## Task description:
Return each of the lines below that contains the string "pixels", copying every one in full.

-------- The data

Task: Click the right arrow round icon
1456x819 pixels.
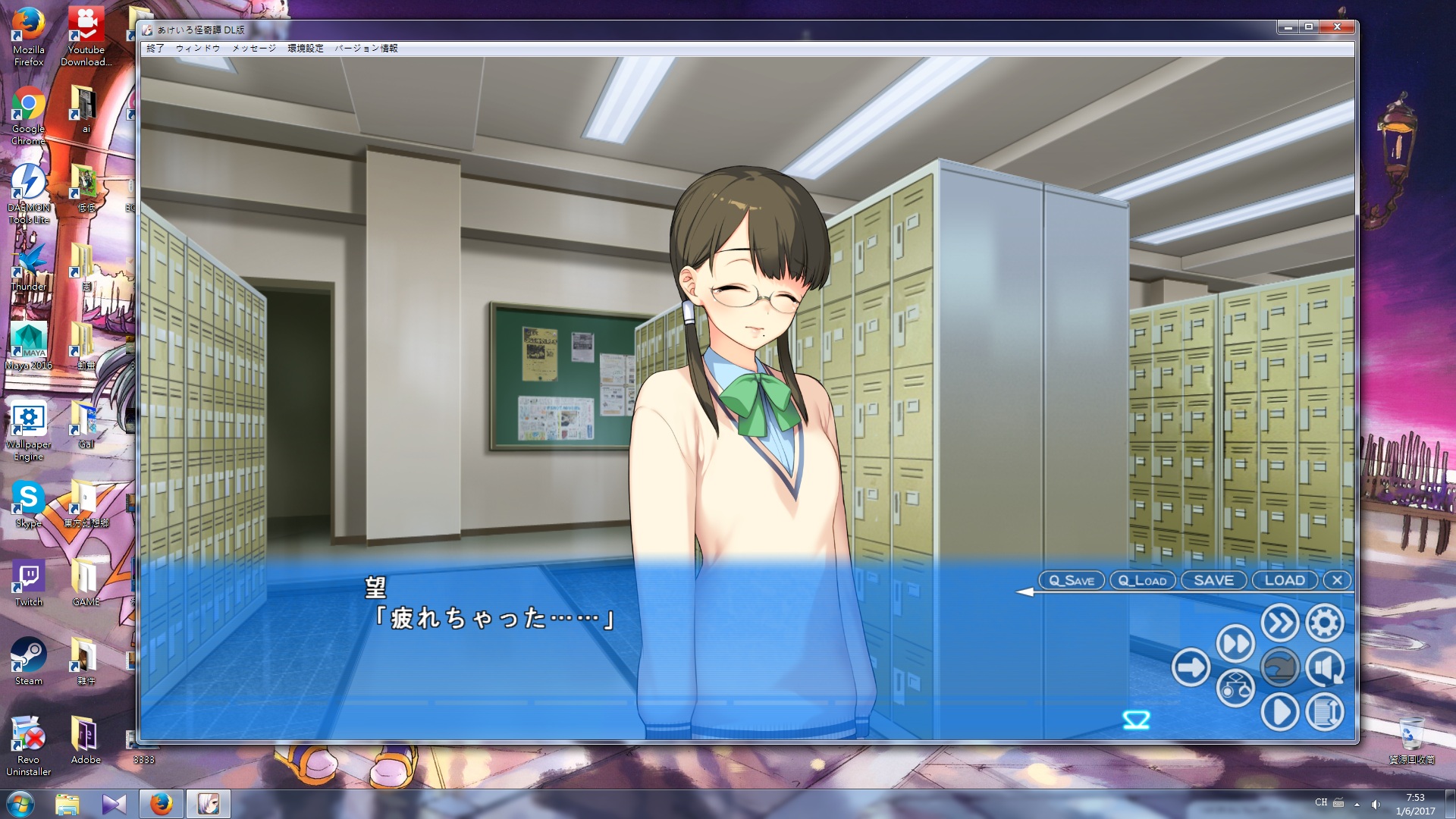Action: coord(1191,668)
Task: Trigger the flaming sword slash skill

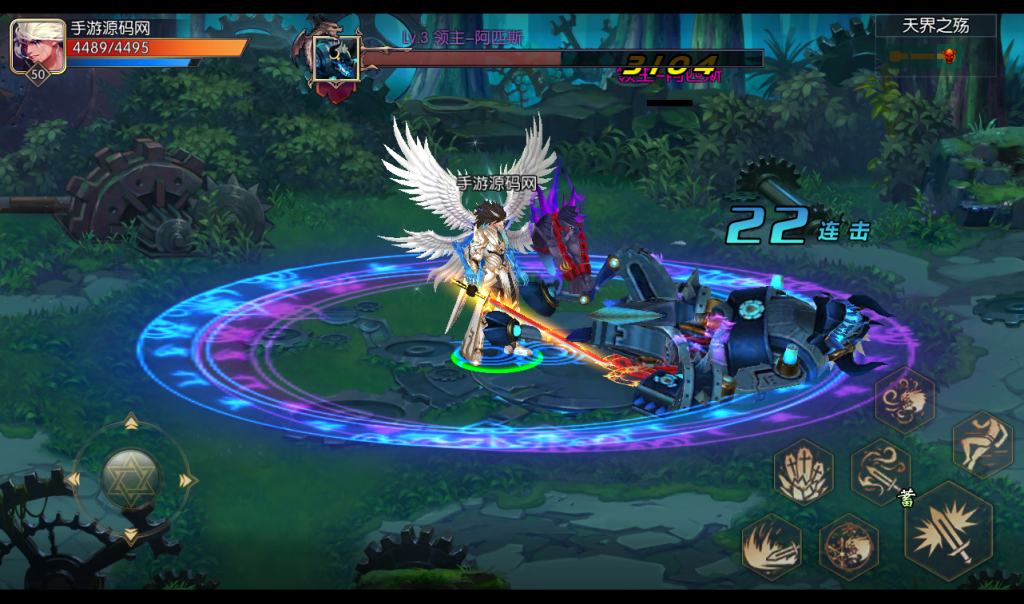Action: click(771, 547)
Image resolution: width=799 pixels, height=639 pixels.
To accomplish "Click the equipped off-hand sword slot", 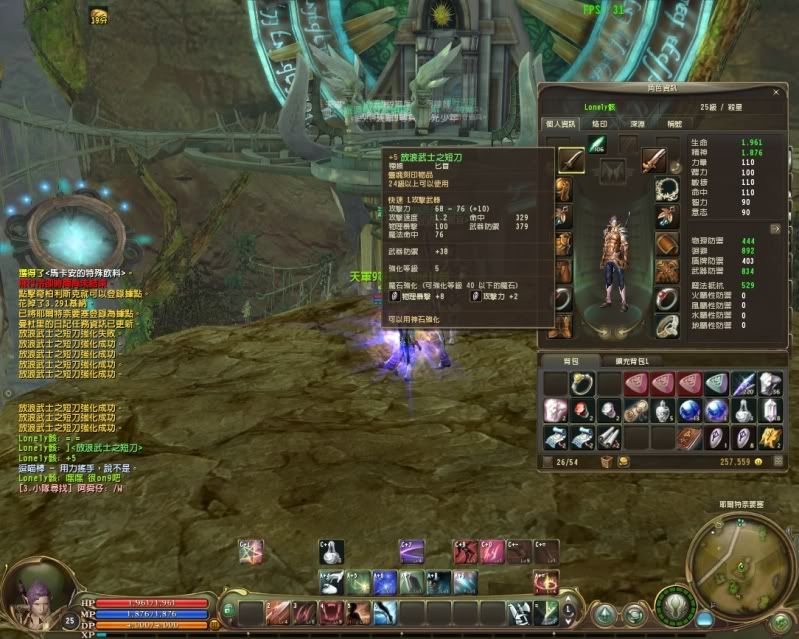I will coord(654,159).
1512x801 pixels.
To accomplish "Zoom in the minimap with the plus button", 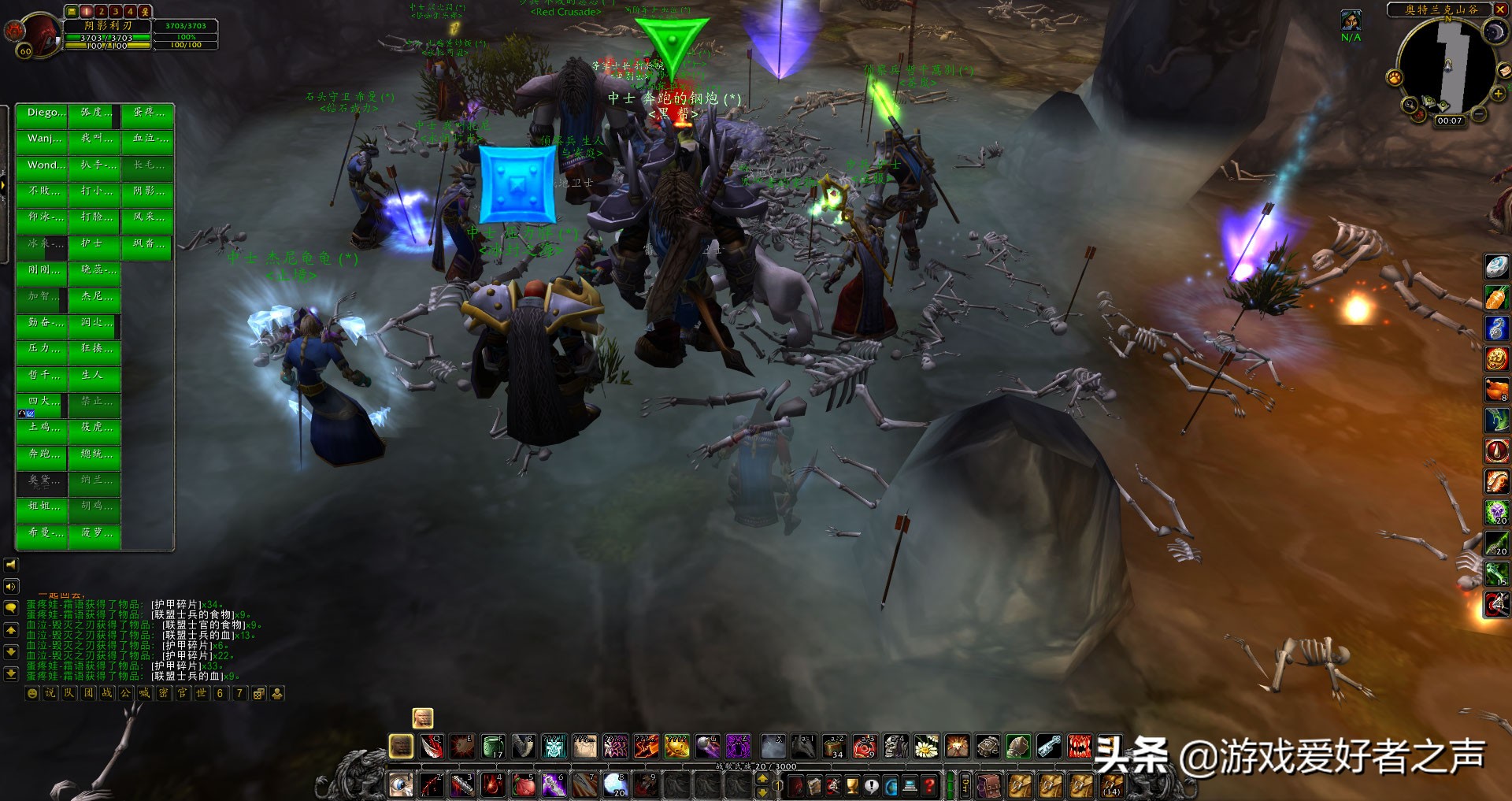I will [1499, 95].
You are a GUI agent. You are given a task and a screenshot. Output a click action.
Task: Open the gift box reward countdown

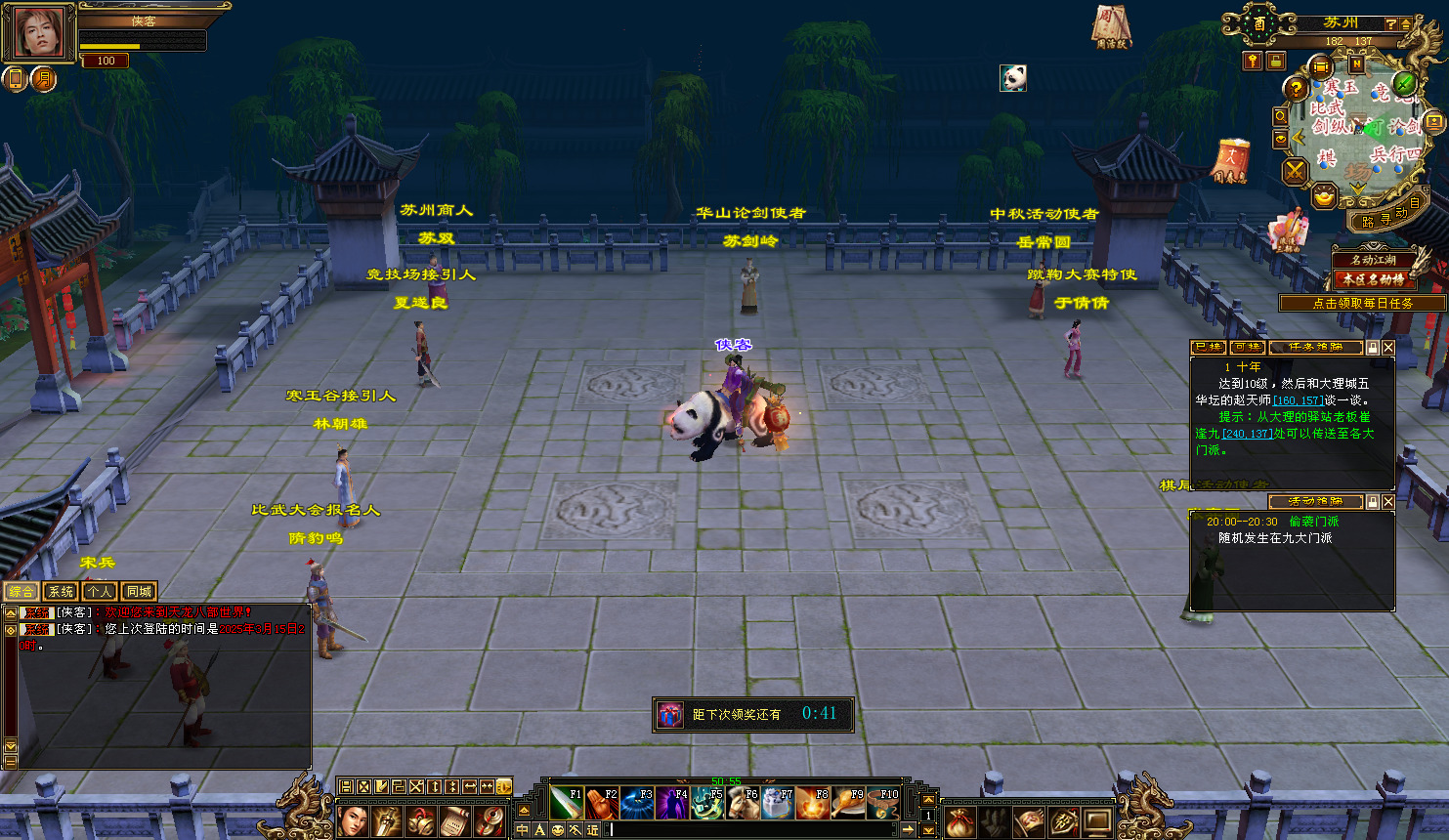click(x=669, y=714)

----------------

## Correct output:
1456x819 pixels.
Image resolution: width=799 pixels, height=639 pixels.
1512x801 pixels.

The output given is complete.